**Provided records:**
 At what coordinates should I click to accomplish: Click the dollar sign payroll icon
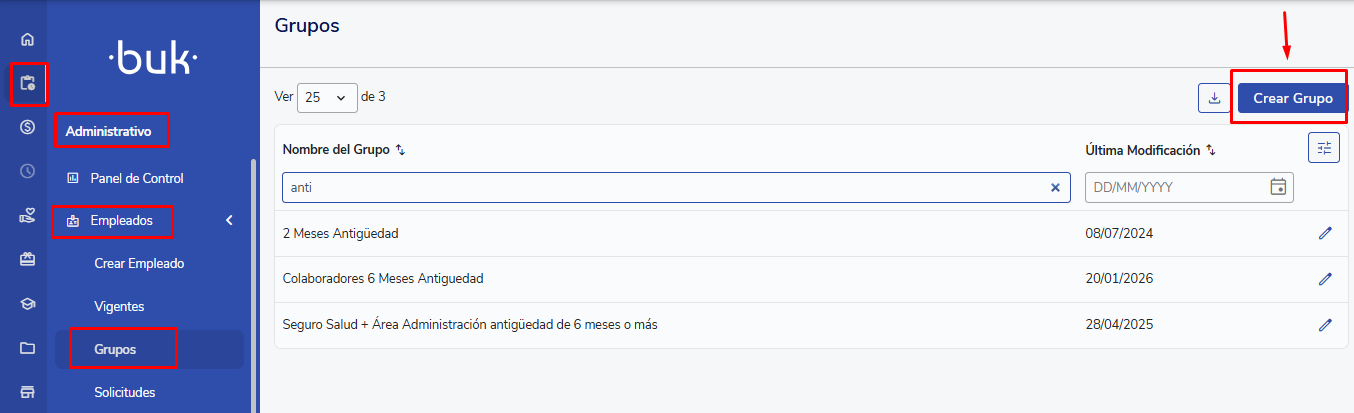(28, 127)
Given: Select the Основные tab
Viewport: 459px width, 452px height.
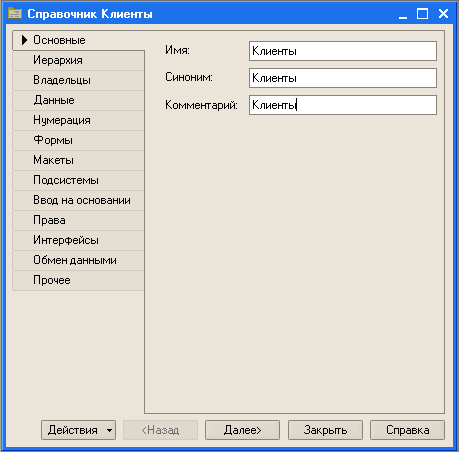Looking at the screenshot, I should click(x=79, y=40).
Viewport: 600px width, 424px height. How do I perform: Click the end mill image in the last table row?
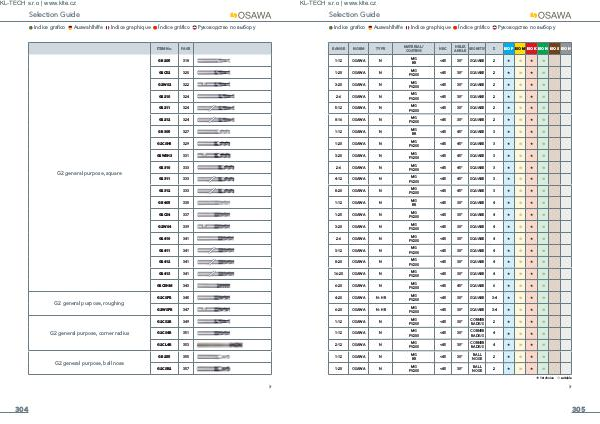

**Exercise description:**
Wherever an image appears, omit it, and retype everything else in the entries exactly.

**Exercise answer:**
 At what coordinates should I click to accomplish: Click the dollar sign payroll icon
(28, 127)
Given: Select the Основные tab
Viewport: 459px width, 452px height.
Looking at the screenshot, I should click(x=79, y=40).
Viewport: 600px width, 424px height. How do I perform: Click the end mill image in the last table row?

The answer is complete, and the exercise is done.